### Цель задания
Выпишите без изменений часть предложенного текста, которая начинается словами «У него большие» и заканчивается словами «эту непостижимую роль.».

Сюжет «Охоты на лис». Нападает хулиган на здорового мужика; получает срок; мужику совестно, что из-за него парень в колонию попал, он начинает туда к нему ездить, жалеет молодого дурака. Выносишь из фильма нравственный вывод о силе добра... Впрочем, не столько выносишь, сколько выволакиваешь: на дне души словно свинец осел.
Сюжет фильма «Остановился поезд». Авария на железной дороге; приезжает следователь, распутывает, раскапывает: кто не так «башмак» поставил, кто скоростемер не исправил, кто схалтурил, кто словчил, — выходишь с просмотра с полной ясностью насчет того, кто виноват; неясно только, откуда такая в душе тяжесть при этой ясности.
Или «Парад планет». Поехали ребята на военные сборы, вынырнули из текучки, окунулись в иную реальность... отстрелялись, отучились, вернулись обратно в текучку дел. Что остается? Вроде бы — ощущение солидарности, проявившейся за эти несколько дней. Но еще — бездонье, бездна, провал куда-то, то ли в звездное небо, то ли в водную хлябь, то ли в пустоту стрельбища, когда убрали мишени. Шевельнется этот свинец около сердца, и подумаешь: э, нет, лучше не надо, никаких загадок там нет, тем более что и пробоин не видно; лучше закончим дело добром, разбежимся по своим делам — и тревога как бы исчезнет в ясном дневном небе.
Так и теперь, в новой ленте Абдрашитова, в «Опасной игре», которая по ходу съемок получила еще одно название, по кличке главного героя — «Плюмбум»: прожгло игру свинцом, а игра этого как бы не замечает, она по-прежнему — игра, с ясными правилами и балансом очков.
14-летний самодеятельный Пинкертон из московской средней школы, добровольный помощник милиции, отчаянной смелости парень, готовый пойти на бандитский нож, броситься наперерез машине или, в самое логово, в самую «малину» проникнув, в лицо «паханам» заорать:
«Я вас ненавижу, вы страну растаскиваете, я вас не выпущу, я вас в лицо запомнил, сдавайтесь!»
У него большие живые глаза. Если отвести непослушные мальчишеские вихры, открывается чистый круглый лоб. Эти знаки одухотворения при быстрой «ртутной» мимике настолько сильны в его облике, что «нижнее»: губы и подбородок — как-то не замечаешь. Физиономическое чутье — козырь режиссера: из нескольких тысяч школьников Абдрашитов выбрал Антона Андросова на эту непостижимую роль.

### Исходные данные

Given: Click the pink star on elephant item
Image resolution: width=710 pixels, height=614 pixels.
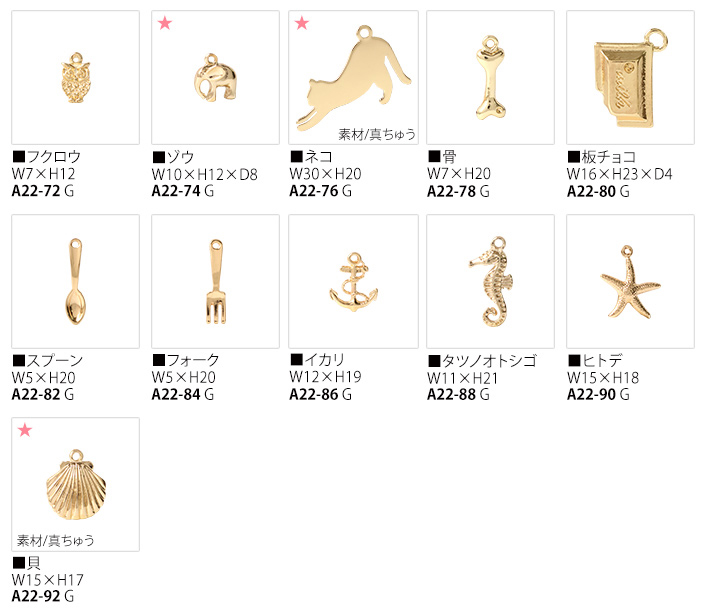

### Результат выполнения
У него большие живые глаза. Если отвести непослушные мальчишеские вихры, открывается чистый круглый лоб. Эти знаки одухотворения при быстрой «ртутной» мимике настолько сильны в его облике, что «нижнее»: губы и подбородок — как-то не замечаешь. Физиономическое чутье — козырь режиссера: из нескольких тысяч школьников Абдрашитов выбрал Антона Андросова на эту непостижимую роль.